We therefore call on the Government to publish immediately the plans that are not already in the public domain. We also ask them to ensure that there is a full consultation process before any of the changes are implemented. Consultation with the public does not mean presenting people with a completed plan and asking them whether they support it; it means involving them from day one, and the bigger the change, the better it is to start the consultation early. We are already playing catch-up, but genuine engagement can start now.

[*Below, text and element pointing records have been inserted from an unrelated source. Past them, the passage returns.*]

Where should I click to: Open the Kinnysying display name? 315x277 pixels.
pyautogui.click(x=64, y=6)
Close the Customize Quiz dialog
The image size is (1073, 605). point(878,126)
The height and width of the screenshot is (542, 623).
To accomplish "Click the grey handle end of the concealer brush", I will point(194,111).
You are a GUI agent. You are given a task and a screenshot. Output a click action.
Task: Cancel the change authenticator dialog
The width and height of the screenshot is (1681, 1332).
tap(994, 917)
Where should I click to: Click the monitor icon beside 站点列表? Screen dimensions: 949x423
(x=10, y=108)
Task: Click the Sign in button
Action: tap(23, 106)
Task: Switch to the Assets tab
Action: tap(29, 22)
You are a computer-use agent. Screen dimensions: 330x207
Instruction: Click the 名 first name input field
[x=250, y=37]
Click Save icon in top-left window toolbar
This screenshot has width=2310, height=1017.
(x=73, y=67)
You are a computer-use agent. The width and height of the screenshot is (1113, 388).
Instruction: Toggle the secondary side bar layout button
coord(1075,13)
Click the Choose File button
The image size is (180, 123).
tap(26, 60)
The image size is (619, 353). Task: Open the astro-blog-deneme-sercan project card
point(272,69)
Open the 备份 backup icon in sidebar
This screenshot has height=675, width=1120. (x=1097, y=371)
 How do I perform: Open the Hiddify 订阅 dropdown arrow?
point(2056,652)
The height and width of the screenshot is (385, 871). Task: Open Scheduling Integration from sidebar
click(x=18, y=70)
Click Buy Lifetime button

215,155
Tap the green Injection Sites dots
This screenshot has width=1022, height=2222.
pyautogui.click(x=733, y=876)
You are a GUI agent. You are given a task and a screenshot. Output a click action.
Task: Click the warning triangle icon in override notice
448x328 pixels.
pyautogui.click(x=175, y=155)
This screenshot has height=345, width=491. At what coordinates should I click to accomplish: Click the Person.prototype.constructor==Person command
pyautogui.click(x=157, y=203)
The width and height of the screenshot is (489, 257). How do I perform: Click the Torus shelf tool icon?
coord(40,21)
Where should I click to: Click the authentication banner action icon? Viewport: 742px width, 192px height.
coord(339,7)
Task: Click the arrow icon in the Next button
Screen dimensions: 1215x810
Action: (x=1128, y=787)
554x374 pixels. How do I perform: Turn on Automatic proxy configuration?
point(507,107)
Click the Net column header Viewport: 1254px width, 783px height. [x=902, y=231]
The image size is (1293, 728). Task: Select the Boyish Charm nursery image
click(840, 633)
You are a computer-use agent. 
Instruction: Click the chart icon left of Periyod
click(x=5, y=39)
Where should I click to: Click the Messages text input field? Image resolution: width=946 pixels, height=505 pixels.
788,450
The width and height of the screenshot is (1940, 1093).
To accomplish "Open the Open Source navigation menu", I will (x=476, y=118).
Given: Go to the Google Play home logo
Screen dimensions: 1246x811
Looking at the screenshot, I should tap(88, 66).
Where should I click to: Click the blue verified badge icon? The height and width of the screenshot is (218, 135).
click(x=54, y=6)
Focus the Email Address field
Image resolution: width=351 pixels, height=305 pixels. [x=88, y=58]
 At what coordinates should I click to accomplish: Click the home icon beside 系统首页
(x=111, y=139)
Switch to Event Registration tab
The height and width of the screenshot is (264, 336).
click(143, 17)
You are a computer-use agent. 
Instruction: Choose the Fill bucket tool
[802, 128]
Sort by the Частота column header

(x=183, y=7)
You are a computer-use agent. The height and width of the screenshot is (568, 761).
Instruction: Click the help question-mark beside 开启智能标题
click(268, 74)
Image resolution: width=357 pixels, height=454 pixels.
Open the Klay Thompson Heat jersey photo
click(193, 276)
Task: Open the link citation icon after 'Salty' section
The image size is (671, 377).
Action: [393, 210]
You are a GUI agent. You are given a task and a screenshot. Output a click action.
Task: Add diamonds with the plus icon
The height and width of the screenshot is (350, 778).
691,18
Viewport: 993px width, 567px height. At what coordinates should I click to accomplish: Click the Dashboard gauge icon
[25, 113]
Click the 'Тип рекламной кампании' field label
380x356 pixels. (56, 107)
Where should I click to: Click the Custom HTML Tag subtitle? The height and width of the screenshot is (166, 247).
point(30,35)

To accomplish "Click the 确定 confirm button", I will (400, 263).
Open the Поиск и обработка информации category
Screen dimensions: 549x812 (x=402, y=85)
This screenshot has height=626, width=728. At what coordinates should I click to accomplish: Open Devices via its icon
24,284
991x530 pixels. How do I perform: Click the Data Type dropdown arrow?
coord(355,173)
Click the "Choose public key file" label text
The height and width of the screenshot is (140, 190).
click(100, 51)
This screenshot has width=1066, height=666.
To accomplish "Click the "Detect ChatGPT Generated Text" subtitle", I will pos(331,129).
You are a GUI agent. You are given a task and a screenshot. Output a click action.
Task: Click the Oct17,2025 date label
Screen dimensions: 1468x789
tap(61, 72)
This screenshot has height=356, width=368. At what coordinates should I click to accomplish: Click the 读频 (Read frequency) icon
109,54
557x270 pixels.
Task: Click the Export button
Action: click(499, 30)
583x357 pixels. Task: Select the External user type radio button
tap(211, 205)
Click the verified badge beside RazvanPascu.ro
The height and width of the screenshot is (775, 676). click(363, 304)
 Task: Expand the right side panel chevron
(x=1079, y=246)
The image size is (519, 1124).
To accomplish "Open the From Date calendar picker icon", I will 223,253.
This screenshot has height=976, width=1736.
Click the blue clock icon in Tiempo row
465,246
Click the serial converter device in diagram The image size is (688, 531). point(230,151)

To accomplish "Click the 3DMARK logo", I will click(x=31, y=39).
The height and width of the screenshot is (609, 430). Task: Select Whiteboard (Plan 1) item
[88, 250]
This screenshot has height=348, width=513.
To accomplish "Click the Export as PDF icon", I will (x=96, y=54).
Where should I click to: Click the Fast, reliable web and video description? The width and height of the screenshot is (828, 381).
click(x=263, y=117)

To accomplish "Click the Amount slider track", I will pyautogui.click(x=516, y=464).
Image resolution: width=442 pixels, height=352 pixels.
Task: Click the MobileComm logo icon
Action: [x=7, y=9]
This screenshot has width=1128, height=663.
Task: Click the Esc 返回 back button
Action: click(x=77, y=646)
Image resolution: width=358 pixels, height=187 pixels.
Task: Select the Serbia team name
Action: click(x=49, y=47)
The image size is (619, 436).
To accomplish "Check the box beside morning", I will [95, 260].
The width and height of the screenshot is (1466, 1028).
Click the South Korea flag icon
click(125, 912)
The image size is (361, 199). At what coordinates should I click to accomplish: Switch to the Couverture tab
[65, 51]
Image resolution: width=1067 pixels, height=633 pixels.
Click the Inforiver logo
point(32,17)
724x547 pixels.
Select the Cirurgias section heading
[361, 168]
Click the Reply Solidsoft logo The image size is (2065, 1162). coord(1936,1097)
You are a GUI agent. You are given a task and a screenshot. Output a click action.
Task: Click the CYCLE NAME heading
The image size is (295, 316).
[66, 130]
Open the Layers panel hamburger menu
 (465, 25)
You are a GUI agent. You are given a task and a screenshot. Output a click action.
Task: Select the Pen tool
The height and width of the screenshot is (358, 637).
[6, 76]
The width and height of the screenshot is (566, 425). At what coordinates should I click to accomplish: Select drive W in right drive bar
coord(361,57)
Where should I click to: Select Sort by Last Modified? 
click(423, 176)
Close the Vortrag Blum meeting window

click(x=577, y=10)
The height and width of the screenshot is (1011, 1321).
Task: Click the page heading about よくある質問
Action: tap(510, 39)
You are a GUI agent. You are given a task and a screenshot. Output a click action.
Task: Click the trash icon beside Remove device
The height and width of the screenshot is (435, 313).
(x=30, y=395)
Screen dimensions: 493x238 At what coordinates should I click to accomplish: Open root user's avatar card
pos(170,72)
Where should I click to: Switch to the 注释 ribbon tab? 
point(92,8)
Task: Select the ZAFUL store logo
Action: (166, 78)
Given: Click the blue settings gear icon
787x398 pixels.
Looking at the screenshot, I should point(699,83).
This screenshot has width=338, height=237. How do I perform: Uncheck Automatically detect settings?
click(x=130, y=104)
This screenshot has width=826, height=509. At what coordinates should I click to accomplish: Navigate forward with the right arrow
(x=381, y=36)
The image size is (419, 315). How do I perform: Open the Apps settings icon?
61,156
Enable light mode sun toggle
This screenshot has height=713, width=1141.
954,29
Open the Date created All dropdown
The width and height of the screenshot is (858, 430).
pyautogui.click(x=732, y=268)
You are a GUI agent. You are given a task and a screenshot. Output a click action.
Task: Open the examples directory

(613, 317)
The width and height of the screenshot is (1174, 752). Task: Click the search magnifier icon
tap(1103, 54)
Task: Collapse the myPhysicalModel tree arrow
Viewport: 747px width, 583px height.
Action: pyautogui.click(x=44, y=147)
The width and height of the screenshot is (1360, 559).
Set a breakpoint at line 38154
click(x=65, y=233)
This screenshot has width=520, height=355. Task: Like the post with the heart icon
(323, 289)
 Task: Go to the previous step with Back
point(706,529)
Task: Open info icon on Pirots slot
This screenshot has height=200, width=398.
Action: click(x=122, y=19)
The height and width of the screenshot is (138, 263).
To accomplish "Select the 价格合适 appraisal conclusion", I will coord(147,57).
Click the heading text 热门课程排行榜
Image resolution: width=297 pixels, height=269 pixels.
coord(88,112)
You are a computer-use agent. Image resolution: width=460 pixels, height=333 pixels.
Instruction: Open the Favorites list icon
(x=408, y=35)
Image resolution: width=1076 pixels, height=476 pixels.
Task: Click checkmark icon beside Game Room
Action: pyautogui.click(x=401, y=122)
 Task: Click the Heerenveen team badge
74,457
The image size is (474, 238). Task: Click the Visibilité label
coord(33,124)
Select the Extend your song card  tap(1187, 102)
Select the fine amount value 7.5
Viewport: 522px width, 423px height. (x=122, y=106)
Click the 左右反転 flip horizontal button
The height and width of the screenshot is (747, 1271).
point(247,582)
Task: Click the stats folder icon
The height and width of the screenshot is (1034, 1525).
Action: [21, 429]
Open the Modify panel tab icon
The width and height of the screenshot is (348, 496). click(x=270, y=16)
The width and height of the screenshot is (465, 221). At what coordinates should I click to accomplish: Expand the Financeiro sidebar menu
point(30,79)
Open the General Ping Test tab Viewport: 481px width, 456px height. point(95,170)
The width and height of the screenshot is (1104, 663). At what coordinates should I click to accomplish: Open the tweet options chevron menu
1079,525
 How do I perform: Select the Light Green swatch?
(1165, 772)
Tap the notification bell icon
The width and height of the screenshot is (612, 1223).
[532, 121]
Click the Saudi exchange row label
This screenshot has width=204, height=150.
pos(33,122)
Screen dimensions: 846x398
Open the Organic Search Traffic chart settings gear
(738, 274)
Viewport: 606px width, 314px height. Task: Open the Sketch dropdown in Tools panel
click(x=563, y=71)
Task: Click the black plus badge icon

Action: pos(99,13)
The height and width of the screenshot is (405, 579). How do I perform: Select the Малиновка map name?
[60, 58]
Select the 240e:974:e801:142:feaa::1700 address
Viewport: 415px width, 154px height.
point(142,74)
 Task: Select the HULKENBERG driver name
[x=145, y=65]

As we heard from my hon. Friends the Members for Wallasey (Ms Eagle), for Garston and Halewood (Maria Eagle) and for Wirral West (Margaret Greenwood), there are major concerns about the Cheshire and Merseyside STP. My hon. Friend the Member for Wallasey identified the three fatal flaws in the STP process: it is more about finances than patients; it is secretive; and it is run to deadlines that make consultation impossible. Every Member who talked about the Cheshire and Merseyside proposals rightly expressed concern about the devastating effect that they might have on local services. It seems that just about every council in the area has rejected them, or has said that it has not been involved. Indeed, there has been very little involvement with anyone.

My hon. Friend the Member for Garston and Halewood produced what I think was the runner-up in the competition for the worst use of management speak when she quoted the phrase

“The financial component has been a strong driver”.

That is the nub of it—this is all about money. Ministers must stop trying to pull the wool over our eyes and be realistic about the extent of the crisis that is engulfing our health and social care sector, because not one serious commentator or senior NHS manager believes that the sector will be financially sustainable without additional funding.

The Nuffield Trust, the Health Foundation, the King’s Fund, Unison, the Health Committee, the Association of Directors of Adult Social Services, the Local Government Association, NHS Providers, the British Medical Association, the Joseph Rowntree Foundation, the NHS Confederation and Age UK are all calling on the Government to act urgently to address the funding gap. I do not know whether that list was long enough for the Secretary of State—he does not appear to be too hot when it comes to numbers at the moment—but there were a dozen respected organisations there. Will he listen to them? Will he implore the Chancellor not to repeat the mistakes of his predecessor, and to ensure that the health and social care sector is given the funding that it needs? This is the last chance before the crisis overwhelms us. I commend the motion to the House.